70 リサの決意表明
「ローズも死んだの? リサとマッテオさんみたいに死んだの?」
「うん、生き残ろうと頑張ったんだけど駄目だった。結局死んでしまったんで、もう1度ログインしたら、ここ、ここってなんて呼ぶ場所かわからないんだけど、ここに出たんだ」
リサが歩くのをやめて振り返った。
「リサ、もう死にたくないっ。リサは死んだら同じリサじゃ無くなるの。リサはローズと違って生き返ったり出来ないの……きっとそうなの、だからローズはリサの事を忘れないでね……」
リサが泣き出した。
「忘れたりしないよっ、リサ。リサの事は俺が守るから」
(勢いで 『俺が守る』なんて言えたよっ……リアルで言ってみたかったのに、って誰にだよ)
「うさぎもリサを守るって言うの、言わないとリサは悲しいままなの」
「あ、あぁ、俺も守るよ。
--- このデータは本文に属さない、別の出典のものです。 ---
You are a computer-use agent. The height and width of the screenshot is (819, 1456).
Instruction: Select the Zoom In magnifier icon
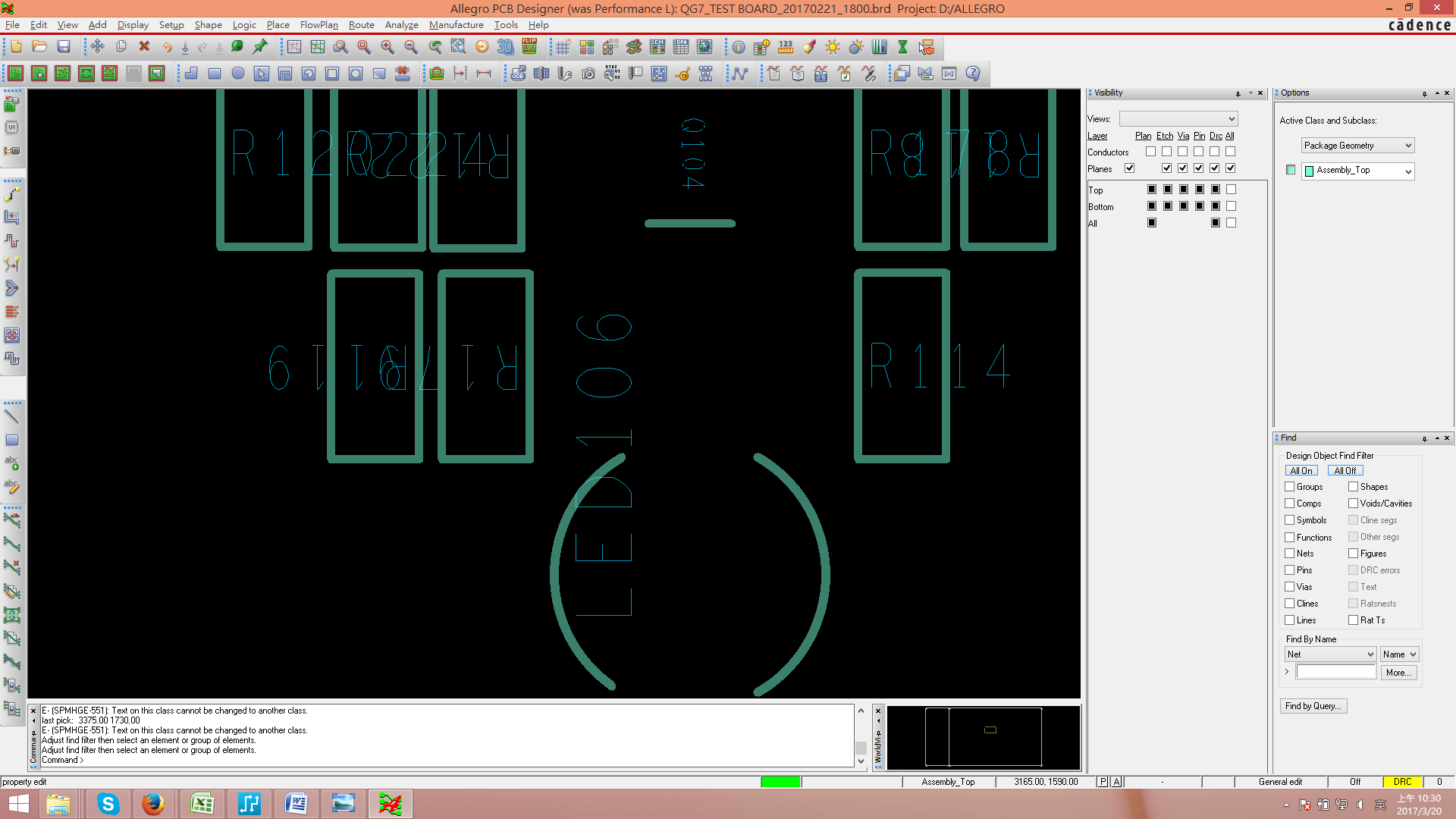click(x=388, y=47)
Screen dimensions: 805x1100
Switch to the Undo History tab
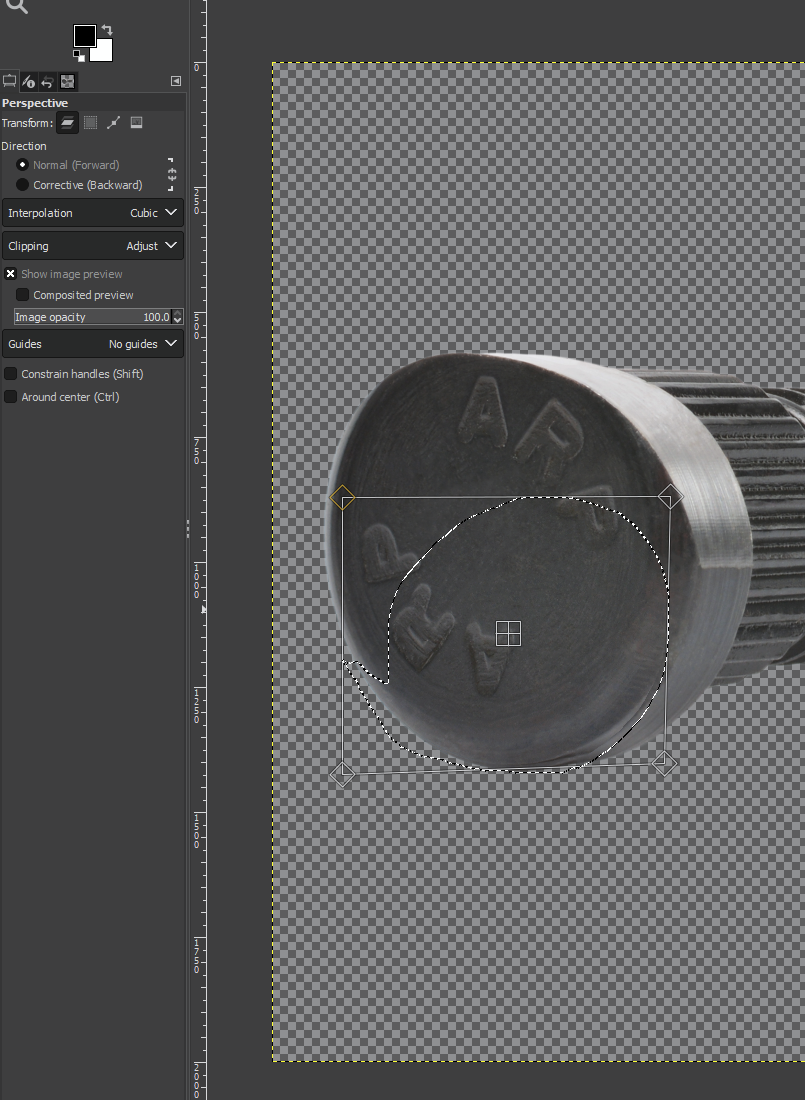pos(48,81)
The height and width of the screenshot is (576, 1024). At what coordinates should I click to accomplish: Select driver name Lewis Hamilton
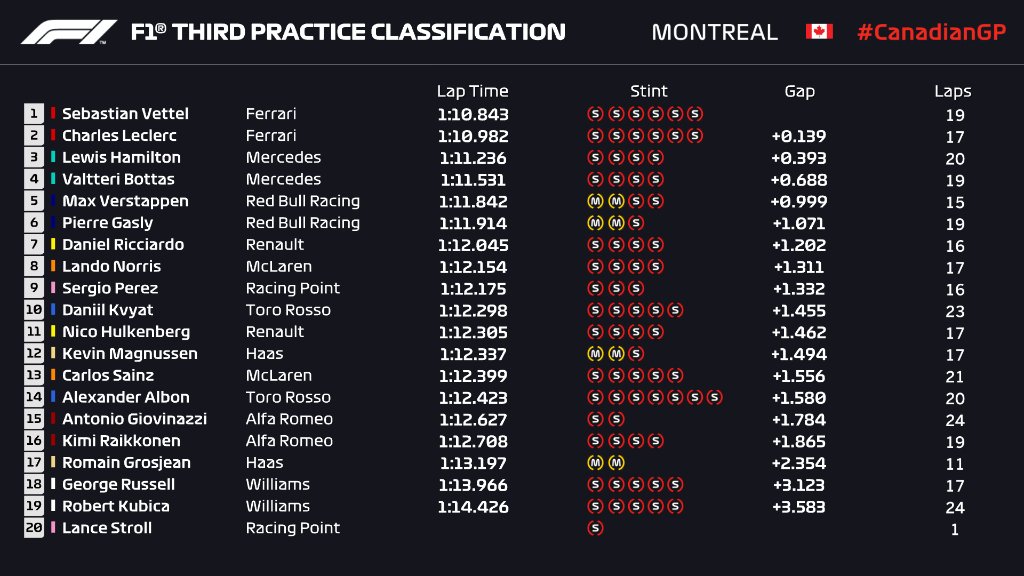click(121, 158)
ごほんっ」
泣き顔で笑って涙を拭うリサ。
「リサも忘れないっ、約束するから、ローズとうさぎと約束したから、もう離れないから、リサずっとそばにいるから」
(えっ?)
モフモフさんが、リサの方を目をパチクリさせて見ていた。
(わかる、その気持ち。リサって子は多分言ったらその通りにする女の子に違いない。と言う事は、ずっとそばって言ったら四六時中そばに居るって言っている訳で、もしかしたらだけど、俺達の方がリサのそばから離れるなって言い出す可能性も大いにある気がする)
「そりゃあ、リサが居たら華があっていいなって思ったりするような気がするけど……ちょっと性格が合わないって言うか」
(はうっ、まずいっ、モフモフさんって、空気読めてねぇ)
マッテオさんも俺と同じく慌ててフォローを入れようとする。
「リサ、リサは花の回廊の花達の面倒を見なければならないじゃないか。だからそのいつも……」
「黙るのマッテオ、リサも今考えてた所なの。ローズとうさぎがリサの花の回廊で暮らせばいいと思ったけれど、それは無理なの。だってうさぎの性格が悪いから……またみんなの事をくさいなんて言うかもしれないから、そしたらリサが怒って、そしたらうさぎの危ない奴が出て来て、リサは哀れな結末を迎える事になるの……それは駄目なの、嫌なの、だから、だから、リサは羽ばたく事にするわ。今のリサから飛び出してみる」
「いやー、リサが俺んちの娘と同じ事を言うとは。うちの娘も、最近家を出て1人暮らしを始めるって言い出したんだ」
マッテオさんが娘さんの話を始めた。
(マッテオさん、忘れているのか? 俺たちが進む理由はあんたの娘だろっ)
「マッテオ、あなたの娘を助けに行っているのに何を言っているの?」
(えっ? リサがまともな口調になっているぞ)
モフモフさんと目が合った、ウンウンと頷き合って俺とモフモフさんは意見の確認を無言で行った。
(リサが変わった?)
「あの、ちょっと聞いていいか? 俺はロビーちゃんを救いに行っている所だったんだけど、違うのか?」
モフモフさんが写真を取り出した。
「あっ! ! 写真が、それ俺も持ってる」
俺も写真を取り出す。2枚の写真をリサとマッテオさんも含めて4人で見比べて違いがないか確かめる。